Court: Diabetic Complications Not Covered Under ERISA Occupational Injury Plan

October 25, 2004 (PLANSPONSOR.com) - A federal judge has ruled that a man whose toe was amputated due to diabetic complications cannot receive benefits from his company's Employee Retirement Income Security Act (ERISA) occupational injury plan.

>US Magistrate Judge Jeff Kaplan of the US District Court for Northern Texas ruled that Stanley Vore, who had his toe amputated and thus could not work, was not eligible for benefits because the amputation was the result of an ordinary disease of life, and not by an occupational hazard. Kaplan has allowed a suit under the Americans with Disabilities Act (ADA) to go forward, however.

>Vore had worked as both a Medicare manager and a nurse assessor at the Colonial Manor Nursing Center, and in 1998 began experiencing complications secondary to diabetes. In August of 2001 he was hospitalized due to a toe infection stemming from a diabetic ulcer. A director suggested he take leave under the Family and Medical Leave Act (FMLA) and apply for disability benefits. Vore was fired after exhausting his FMLA leave.

_Records_
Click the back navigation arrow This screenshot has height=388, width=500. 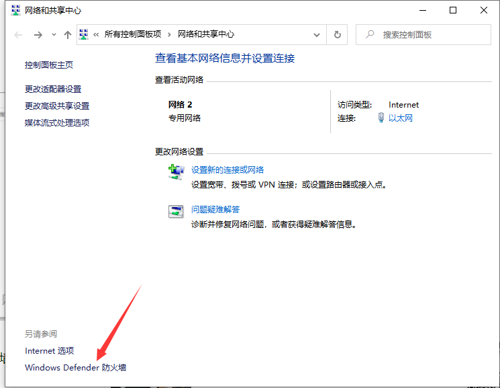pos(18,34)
---
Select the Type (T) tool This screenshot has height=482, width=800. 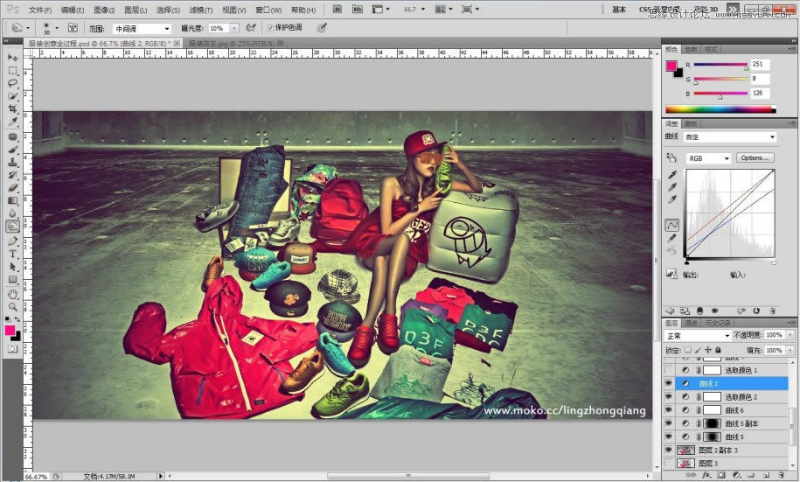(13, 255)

_Brief 1_
Translate this sentence from the article on the diabetic amputation ruling into Spanish: "In August of 2001 he was hospitalized due to a toe infection stemming from a diabetic ulcer."
_Brief 2_
Reproduce the passage of the article on the diabetic amputation ruling between "October 25, 2004" and "occupational injury plan.", inclusive.

_Exercise output 1_
En agosto de 2001 fue hospitalizado debido a una infección en el dedo del pie derivada de una úlcera diabética.

_Exercise output 2_
October 25, 2004 (PLANSPONSOR.com) - A federal judge has ruled that a man whose toe was amputated due to diabetic complications cannot receive benefits from his company's Employee Retirement Income Security Act (ERISA) occupational injury plan.